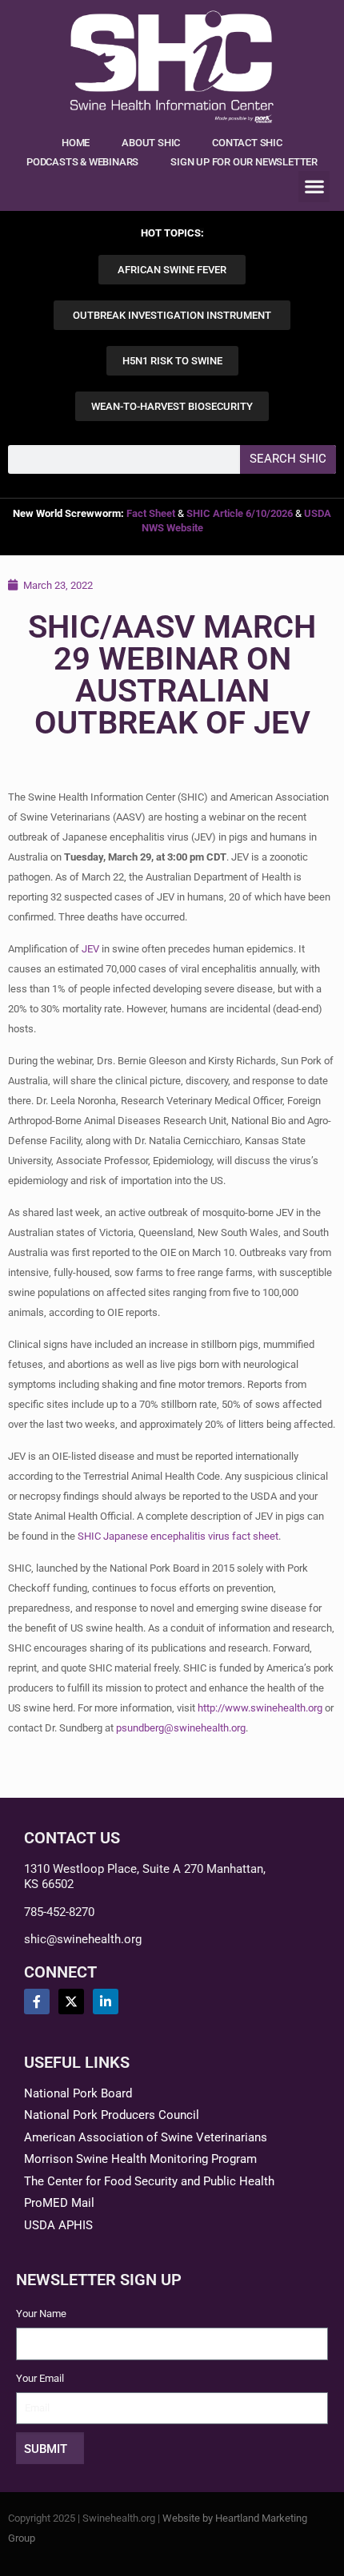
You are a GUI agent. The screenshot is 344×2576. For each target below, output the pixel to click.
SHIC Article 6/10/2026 (239, 513)
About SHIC (151, 143)
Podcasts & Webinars (82, 162)
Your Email (40, 2378)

┄┄┄┄┄┄┄┄┄┄

> [TASK REQUIREMENTS]
Exact reproduction of the entries above is what's needed; images stay out.

> [ANSWER TO THIS PROBLEM]
You are a GUI agent. The screenshot is 344×2576. For each target below, output the pixel to click.
SHIC Article 6/10/2026 (239, 513)
About SHIC (151, 143)
Podcasts & Webinars (82, 162)
Your Email (40, 2378)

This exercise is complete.